* Data on locating visible targets:
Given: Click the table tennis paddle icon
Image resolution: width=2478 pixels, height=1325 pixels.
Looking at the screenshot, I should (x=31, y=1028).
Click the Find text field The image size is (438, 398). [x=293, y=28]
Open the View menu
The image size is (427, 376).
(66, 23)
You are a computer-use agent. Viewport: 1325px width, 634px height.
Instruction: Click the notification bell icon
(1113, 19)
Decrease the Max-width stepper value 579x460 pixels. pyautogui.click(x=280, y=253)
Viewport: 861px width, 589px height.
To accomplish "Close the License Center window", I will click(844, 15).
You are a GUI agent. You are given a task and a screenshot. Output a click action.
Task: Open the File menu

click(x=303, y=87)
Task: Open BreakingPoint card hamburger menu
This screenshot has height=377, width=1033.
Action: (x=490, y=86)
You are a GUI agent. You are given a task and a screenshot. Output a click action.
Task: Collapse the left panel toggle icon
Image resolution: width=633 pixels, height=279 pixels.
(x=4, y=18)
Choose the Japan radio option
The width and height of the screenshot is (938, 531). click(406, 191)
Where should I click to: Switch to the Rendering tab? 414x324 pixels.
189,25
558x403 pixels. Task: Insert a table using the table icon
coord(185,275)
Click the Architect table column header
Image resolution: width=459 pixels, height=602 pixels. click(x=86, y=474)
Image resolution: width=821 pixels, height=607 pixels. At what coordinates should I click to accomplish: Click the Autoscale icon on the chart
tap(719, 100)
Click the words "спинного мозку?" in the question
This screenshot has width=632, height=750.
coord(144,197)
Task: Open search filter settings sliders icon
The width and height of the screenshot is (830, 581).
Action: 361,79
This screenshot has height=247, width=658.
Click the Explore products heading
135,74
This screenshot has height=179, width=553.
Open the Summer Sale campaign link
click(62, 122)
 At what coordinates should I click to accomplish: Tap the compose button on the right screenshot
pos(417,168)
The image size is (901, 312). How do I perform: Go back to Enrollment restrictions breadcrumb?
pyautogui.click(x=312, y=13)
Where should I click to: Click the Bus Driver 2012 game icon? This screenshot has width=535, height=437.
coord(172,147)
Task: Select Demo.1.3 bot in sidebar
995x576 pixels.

* Aim: Could you copy out all of the data above word for word, line by line?

* Solution to the exercise:
Given: Click the table tennis paddle icon
Image resolution: width=2478 pixels, height=1325 pixels.
Looking at the screenshot, I should (x=31, y=1028).
Click the Find text field The image size is (438, 398). [x=293, y=28]
Open the View menu
The image size is (427, 376).
(66, 23)
You are a computer-use agent. Viewport: 1325px width, 634px height.
Instruction: Click the notification bell icon
(1113, 19)
Decrease the Max-width stepper value 579x460 pixels. pyautogui.click(x=280, y=253)
Viewport: 861px width, 589px height.
To accomplish "Close the License Center window", I will click(844, 15).
You are a GUI agent. You are given a task and a screenshot. Output a click action.
Task: Open the File menu

click(x=303, y=87)
Task: Open BreakingPoint card hamburger menu
This screenshot has height=377, width=1033.
Action: (x=490, y=86)
You are a GUI agent. You are given a task and a screenshot. Output a click action.
Task: Collapse the left panel toggle icon
Image resolution: width=633 pixels, height=279 pixels.
(x=4, y=18)
Choose the Japan radio option
The width and height of the screenshot is (938, 531). click(406, 191)
Where should I click to: Switch to the Rendering tab? 414x324 pixels.
189,25
558x403 pixels. Task: Insert a table using the table icon
coord(185,275)
Click the Architect table column header
Image resolution: width=459 pixels, height=602 pixels. click(x=86, y=474)
Image resolution: width=821 pixels, height=607 pixels. At what coordinates should I click to accomplish: Click the Autoscale icon on the chart
tap(719, 100)
Click the words "спинного мозку?" in the question
This screenshot has width=632, height=750.
coord(144,197)
Task: Open search filter settings sliders icon
The width and height of the screenshot is (830, 581).
Action: 361,79
This screenshot has height=247, width=658.
Click the Explore products heading
135,74
This screenshot has height=179, width=553.
Open the Summer Sale campaign link
click(62, 122)
 At what coordinates should I click to accomplish: Tap the compose button on the right screenshot
pos(417,168)
The image size is (901, 312). How do I perform: Go back to Enrollment restrictions breadcrumb?
pyautogui.click(x=312, y=13)
Where should I click to: Click the Bus Driver 2012 game icon? This screenshot has width=535, height=437.
coord(172,147)
Task: Select Demo.1.3 bot in sidebar
995x576 pixels.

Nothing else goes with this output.